*** Begin section ***
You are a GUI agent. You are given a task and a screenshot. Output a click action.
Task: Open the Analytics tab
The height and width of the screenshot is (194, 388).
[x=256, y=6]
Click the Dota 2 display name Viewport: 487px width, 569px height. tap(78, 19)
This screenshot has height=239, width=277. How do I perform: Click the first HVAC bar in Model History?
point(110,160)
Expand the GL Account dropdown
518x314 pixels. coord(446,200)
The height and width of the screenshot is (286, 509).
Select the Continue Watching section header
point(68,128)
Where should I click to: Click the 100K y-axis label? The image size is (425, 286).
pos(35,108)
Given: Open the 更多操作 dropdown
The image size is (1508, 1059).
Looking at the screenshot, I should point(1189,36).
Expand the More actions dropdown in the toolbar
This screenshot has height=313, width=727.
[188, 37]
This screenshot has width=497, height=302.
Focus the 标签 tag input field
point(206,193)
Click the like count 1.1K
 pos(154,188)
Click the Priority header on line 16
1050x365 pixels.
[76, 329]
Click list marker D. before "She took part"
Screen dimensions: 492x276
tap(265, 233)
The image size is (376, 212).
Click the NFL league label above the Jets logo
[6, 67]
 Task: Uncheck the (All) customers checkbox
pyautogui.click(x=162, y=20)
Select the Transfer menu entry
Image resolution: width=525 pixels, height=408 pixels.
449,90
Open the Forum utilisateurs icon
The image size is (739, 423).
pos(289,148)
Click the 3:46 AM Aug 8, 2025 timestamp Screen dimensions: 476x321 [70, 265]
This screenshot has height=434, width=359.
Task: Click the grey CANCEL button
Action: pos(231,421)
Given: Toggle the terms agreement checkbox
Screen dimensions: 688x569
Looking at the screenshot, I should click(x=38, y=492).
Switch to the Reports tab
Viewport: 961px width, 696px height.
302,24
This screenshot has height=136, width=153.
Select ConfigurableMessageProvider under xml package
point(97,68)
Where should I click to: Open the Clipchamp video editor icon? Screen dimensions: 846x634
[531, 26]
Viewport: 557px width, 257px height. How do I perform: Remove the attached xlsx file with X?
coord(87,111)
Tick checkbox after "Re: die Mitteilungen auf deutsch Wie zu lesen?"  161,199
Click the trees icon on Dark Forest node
*** End section ***
### Your goal
Send back all the records above word for word.

### Answer space
You are a GUI agent. You are given a task and a screenshot. Output a click action.
Task: Open the Analytics tab
The height and width of the screenshot is (194, 388).
[x=256, y=6]
Click the Dota 2 display name Viewport: 487px width, 569px height. tap(78, 19)
This screenshot has height=239, width=277. How do I perform: Click the first HVAC bar in Model History?
point(110,160)
Expand the GL Account dropdown
518x314 pixels. coord(446,200)
The height and width of the screenshot is (286, 509).
Select the Continue Watching section header
point(68,128)
Where should I click to: Click the 100K y-axis label? The image size is (425, 286).
pos(35,108)
Given: Open the 更多操作 dropdown
The image size is (1508, 1059).
Looking at the screenshot, I should point(1189,36).
Expand the More actions dropdown in the toolbar
This screenshot has height=313, width=727.
[188, 37]
This screenshot has width=497, height=302.
Focus the 标签 tag input field
point(206,193)
Click the like count 1.1K
 pos(154,188)
Click the Priority header on line 16
1050x365 pixels.
[76, 329]
Click list marker D. before "She took part"
Screen dimensions: 492x276
tap(265, 233)
The image size is (376, 212).
Click the NFL league label above the Jets logo
[6, 67]
 Task: Uncheck the (All) customers checkbox
pyautogui.click(x=162, y=20)
Select the Transfer menu entry
Image resolution: width=525 pixels, height=408 pixels.
449,90
Open the Forum utilisateurs icon
The image size is (739, 423).
pos(289,148)
Click the 3:46 AM Aug 8, 2025 timestamp Screen dimensions: 476x321 [70, 265]
This screenshot has height=434, width=359.
Task: Click the grey CANCEL button
Action: pos(231,421)
Given: Toggle the terms agreement checkbox
Screen dimensions: 688x569
Looking at the screenshot, I should click(x=38, y=492).
Switch to the Reports tab
Viewport: 961px width, 696px height.
302,24
This screenshot has height=136, width=153.
Select ConfigurableMessageProvider under xml package
point(97,68)
Where should I click to: Open the Clipchamp video editor icon? Screen dimensions: 846x634
[531, 26]
Viewport: 557px width, 257px height. How do I perform: Remove the attached xlsx file with X?
coord(87,111)
Tick checkbox after "Re: die Mitteilungen auf deutsch Wie zu lesen?"  161,199
Click the trees icon on Dark Forest node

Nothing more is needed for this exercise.